§ **Problems to work on**
1) In the announcement of Lieke Hettinga's thesis defense, what is the full title of the thesis?
2) Condense the paragraph of the announcement of Lieke Hettinga's thesis defense that opens with "Situated at intersections" into a short bulleted list that keeps its main facts.
3) Copy out the passage of the announcement of Lieke Hettinga's thesis defense that starts at the words "Trans-Crip Adjacencies" and ends after the words "approached to embodiment.".

§ **Page**
-=-=-=-=-
On 5 November, NOG PhD Lieke Hettinga will defend their thesis titled Appearing Differently: Disability and Transgender Embodiment in Contemporary Euro-American Visual Cultures. In their dissertation, they examine how contemporary cultural practices shape and reimagine the legibility and intelligibility of disability and transgender embodiment. Through an analysis of various aesthetic practices, Hettinga brings forth critical approaches to the connections between transness, disability, and visual culture.

Trans-Crip Adjacencies
Situated at intersections of experiences of transness and disability, the aesthetic practices under review in this dissertation enact significant critiques pertaining to questions of inclusion and visibility. In doing so, these aesthetic practices allow for a consideration of the complex affinities between transness and disability in ways that academic disciplines of transgender studies and disability studies have not yet fully explored. Leaning on insights from disability studies, crip theory, and disability justice activism, Hettinga warns of splitting transgender politics from a disability perspective. Rather, transgender liberation and disability justice can be considered as sharing corresponding subjects of concern and entangled approached to embodiment.
-=-=-=-=-
§ **Record list**
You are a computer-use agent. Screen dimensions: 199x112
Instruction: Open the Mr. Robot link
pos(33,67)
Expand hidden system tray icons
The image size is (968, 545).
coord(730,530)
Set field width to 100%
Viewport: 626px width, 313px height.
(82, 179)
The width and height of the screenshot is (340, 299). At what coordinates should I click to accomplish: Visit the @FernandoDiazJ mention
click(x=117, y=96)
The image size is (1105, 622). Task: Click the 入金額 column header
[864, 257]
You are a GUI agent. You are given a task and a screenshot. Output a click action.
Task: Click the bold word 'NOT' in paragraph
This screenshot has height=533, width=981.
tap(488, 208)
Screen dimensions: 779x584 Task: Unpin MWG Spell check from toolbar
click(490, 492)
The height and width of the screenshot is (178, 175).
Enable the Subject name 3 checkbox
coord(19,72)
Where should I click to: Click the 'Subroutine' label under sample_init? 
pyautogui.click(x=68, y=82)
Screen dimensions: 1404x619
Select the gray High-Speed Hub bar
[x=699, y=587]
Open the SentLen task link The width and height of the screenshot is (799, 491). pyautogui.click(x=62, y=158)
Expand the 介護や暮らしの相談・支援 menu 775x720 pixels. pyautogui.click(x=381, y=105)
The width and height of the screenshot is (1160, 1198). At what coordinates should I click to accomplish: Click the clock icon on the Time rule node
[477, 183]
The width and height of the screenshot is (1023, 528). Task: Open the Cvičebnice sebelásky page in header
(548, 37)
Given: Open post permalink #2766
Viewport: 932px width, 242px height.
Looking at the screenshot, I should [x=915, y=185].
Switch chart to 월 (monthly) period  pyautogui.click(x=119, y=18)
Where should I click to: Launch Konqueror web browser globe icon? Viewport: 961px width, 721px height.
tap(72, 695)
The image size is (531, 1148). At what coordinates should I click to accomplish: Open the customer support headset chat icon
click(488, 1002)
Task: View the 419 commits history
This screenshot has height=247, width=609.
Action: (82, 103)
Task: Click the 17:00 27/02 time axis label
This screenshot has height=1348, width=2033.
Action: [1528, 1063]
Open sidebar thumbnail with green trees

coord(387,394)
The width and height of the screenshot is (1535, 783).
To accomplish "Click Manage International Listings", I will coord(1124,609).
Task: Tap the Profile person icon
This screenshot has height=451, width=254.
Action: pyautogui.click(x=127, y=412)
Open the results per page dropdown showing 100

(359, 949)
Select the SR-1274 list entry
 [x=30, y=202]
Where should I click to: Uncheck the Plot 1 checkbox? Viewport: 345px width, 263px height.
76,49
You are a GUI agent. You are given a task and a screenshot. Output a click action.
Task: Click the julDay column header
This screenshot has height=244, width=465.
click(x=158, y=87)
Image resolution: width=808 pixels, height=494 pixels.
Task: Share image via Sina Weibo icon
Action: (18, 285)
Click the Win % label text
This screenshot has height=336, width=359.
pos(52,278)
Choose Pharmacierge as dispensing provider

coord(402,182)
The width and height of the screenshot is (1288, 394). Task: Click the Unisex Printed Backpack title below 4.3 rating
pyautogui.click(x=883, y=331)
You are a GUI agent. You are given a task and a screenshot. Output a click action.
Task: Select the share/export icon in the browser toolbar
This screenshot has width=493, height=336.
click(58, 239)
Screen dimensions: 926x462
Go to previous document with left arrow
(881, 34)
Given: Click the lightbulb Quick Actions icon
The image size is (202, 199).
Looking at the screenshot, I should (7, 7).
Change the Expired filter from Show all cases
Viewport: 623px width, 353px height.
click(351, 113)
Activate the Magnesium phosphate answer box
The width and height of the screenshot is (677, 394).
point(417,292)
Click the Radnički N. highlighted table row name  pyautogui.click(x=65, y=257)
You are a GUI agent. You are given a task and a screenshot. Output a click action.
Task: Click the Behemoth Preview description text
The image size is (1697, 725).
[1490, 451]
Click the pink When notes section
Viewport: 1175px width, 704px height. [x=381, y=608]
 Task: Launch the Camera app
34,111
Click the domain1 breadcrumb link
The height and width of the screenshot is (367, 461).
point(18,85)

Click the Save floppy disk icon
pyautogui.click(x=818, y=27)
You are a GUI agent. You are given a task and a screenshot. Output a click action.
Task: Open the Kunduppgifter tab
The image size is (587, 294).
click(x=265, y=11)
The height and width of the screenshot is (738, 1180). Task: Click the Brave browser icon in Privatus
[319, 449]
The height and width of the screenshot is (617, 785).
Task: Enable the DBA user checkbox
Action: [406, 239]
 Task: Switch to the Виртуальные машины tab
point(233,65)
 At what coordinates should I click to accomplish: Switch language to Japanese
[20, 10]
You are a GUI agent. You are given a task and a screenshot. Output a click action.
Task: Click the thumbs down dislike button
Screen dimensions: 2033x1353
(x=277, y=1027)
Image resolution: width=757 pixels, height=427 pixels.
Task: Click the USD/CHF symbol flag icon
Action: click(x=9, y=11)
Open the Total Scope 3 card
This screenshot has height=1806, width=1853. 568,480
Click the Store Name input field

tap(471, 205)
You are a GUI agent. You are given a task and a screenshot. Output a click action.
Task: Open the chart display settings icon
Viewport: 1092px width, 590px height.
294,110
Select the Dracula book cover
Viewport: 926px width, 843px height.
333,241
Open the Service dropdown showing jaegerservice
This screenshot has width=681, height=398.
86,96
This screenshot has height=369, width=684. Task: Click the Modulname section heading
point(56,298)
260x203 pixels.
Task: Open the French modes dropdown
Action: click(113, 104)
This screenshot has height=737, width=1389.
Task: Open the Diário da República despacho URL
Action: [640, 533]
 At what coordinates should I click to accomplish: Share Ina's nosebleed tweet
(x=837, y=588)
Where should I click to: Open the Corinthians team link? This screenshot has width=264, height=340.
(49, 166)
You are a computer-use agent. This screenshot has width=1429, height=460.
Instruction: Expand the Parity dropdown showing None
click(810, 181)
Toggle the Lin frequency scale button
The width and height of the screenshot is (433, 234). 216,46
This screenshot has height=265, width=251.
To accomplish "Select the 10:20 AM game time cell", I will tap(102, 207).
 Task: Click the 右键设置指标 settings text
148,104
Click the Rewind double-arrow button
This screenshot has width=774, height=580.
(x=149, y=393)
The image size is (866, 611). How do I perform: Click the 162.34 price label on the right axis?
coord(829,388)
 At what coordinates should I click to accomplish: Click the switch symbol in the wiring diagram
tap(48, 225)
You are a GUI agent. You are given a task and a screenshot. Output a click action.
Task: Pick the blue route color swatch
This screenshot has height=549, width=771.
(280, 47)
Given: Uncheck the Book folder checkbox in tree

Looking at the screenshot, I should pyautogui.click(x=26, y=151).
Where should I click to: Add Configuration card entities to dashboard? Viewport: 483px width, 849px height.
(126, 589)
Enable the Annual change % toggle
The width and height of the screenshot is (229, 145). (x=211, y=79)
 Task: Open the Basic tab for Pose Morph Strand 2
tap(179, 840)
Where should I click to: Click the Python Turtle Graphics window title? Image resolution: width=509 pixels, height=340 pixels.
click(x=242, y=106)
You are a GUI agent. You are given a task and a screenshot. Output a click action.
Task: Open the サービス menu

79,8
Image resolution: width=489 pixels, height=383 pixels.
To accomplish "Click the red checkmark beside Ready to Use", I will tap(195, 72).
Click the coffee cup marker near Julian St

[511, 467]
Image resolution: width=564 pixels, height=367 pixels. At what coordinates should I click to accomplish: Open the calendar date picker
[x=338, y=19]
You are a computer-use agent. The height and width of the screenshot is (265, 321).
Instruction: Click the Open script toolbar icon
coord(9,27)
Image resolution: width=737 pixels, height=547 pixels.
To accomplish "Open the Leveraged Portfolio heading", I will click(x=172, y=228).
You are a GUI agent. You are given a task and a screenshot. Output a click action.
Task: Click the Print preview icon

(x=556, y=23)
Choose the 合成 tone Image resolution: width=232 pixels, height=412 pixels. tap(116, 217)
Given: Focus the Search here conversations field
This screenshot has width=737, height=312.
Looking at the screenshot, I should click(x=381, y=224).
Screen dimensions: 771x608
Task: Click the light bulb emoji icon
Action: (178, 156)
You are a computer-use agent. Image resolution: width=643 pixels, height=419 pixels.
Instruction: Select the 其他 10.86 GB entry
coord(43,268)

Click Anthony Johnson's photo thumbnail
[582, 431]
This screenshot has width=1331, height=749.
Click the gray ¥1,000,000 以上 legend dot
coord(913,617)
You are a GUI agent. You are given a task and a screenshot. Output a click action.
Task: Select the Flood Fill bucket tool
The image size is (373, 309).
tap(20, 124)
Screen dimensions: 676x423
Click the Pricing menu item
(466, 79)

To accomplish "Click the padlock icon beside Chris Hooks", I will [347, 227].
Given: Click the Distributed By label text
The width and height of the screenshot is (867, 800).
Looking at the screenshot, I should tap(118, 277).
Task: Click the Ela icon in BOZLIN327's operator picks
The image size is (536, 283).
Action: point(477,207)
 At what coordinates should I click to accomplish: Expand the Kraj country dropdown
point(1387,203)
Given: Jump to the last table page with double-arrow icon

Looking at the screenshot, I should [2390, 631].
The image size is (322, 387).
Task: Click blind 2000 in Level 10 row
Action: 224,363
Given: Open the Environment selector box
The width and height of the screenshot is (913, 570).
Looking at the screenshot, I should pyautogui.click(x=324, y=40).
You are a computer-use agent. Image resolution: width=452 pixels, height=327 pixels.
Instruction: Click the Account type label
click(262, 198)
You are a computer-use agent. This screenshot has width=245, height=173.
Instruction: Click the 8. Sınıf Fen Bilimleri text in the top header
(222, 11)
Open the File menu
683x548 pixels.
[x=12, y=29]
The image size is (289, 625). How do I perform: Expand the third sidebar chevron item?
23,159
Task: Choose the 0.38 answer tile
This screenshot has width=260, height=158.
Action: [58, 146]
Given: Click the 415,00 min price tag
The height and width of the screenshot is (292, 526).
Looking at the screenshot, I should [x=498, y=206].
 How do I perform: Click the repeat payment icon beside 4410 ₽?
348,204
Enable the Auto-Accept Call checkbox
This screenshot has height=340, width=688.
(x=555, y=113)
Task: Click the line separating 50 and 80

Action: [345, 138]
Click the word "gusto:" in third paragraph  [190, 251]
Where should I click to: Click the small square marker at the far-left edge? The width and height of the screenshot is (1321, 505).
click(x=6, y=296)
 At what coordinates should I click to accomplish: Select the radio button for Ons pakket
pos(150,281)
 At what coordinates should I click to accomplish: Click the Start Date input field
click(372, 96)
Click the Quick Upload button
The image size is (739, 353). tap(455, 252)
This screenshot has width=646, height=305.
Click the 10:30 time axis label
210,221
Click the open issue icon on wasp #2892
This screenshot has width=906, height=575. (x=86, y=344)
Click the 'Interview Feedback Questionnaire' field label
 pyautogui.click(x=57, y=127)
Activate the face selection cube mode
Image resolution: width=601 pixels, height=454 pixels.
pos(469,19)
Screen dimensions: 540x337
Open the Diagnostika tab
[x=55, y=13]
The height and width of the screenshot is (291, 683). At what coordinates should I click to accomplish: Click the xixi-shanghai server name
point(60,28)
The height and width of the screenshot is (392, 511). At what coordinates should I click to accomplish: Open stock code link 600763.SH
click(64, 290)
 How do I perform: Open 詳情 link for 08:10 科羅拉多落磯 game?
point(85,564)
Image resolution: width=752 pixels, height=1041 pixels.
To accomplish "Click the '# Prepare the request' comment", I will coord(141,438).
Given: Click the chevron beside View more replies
-=-=-=-=-
§ **Responses**
1) Appearing Differently: Disability and Transgender Embodiment in Contemporary Euro-American Visual Cultures

2)
- The aesthetic practices studied sit where experiences of transness and disability meet, and they critique ideas of inclusion and visibility.
- They show affinities between transness and disability that transgender studies and disability studies have not yet fully explored.
- Drawing on disability studies, crip theory, and disability justice activism, Hettinga warns against separating transgender politics from a disability perspective.
- Transgender liberation and disability justice can be seen as sharing concerns and intertwined approaches to embodiment.

3)
Trans-Crip Adjacencies
Situated at intersections of experiences of transness and disability, the aesthetic practices under review in this dissertation enact significant critiques pertaining to questions of inclusion and visibility. In doing so, these aesthetic practices allow for a consideration of the complex affinities between transness and disability in ways that academic disciplines of transgender studies and disability studies have not yet fully explored. Leaning on insights from disability studies, crip theory, and disability justice activism, Hettinga warns of splitting transgender politics from a disability perspective. Rather, transgender liberation and disability justice can be considered as sharing corresponding subjects of concern and entangled approached to embodiment.